Exercise instructions >> List every line of the records that contains the word "search".

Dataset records
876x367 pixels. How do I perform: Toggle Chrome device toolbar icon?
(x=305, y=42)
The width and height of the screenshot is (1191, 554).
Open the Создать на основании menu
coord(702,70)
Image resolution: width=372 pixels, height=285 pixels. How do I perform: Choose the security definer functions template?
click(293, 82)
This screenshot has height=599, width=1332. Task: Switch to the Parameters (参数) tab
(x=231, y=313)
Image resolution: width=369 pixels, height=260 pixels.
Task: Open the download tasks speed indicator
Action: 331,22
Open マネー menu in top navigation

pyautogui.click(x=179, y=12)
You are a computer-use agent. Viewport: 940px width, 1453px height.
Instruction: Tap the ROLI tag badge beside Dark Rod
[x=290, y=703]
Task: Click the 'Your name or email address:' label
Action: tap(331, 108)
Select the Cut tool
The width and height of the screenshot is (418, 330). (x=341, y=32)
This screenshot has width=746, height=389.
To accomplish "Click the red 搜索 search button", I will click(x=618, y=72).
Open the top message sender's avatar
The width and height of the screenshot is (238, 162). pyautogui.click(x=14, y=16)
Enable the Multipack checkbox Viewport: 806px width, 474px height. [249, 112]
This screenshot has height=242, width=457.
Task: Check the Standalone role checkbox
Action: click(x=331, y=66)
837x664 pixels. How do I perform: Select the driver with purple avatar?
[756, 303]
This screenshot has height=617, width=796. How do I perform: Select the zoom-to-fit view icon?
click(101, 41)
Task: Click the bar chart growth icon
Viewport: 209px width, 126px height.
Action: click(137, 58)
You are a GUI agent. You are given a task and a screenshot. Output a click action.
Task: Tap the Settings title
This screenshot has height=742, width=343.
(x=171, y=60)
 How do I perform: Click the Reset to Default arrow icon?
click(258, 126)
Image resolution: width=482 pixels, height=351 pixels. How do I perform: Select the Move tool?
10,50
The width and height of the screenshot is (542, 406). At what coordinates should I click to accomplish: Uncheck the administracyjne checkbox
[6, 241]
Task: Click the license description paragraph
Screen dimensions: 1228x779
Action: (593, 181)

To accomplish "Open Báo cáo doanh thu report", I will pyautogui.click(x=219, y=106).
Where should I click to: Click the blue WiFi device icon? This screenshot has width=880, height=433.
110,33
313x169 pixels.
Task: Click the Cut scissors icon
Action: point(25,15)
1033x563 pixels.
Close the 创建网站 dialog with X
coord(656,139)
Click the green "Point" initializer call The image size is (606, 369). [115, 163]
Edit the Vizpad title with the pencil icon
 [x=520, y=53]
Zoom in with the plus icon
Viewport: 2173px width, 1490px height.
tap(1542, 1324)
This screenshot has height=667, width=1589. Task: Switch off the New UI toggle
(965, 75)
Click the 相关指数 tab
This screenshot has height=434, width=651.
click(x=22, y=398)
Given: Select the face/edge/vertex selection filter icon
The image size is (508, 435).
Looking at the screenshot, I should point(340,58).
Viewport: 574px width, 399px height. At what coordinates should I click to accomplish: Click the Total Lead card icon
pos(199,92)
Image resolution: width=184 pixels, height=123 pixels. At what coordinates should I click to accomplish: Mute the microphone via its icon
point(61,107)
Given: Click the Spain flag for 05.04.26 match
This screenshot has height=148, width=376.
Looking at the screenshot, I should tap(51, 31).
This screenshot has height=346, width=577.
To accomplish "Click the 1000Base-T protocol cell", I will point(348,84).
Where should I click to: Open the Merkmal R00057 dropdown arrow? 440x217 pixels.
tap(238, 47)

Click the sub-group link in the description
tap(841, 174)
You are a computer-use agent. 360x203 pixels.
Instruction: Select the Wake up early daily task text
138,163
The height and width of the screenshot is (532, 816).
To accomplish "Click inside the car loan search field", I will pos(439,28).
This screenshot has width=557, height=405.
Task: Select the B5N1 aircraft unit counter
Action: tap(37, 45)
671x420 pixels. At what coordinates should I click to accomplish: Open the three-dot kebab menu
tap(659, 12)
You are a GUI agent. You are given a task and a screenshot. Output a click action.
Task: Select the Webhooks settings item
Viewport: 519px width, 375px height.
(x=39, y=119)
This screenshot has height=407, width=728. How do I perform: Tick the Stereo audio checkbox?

Answer to the problem >>
To accomplish "Click the red 搜索 search button", I will click(x=618, y=72).
To accomplish "Click inside the car loan search field", I will pos(439,28).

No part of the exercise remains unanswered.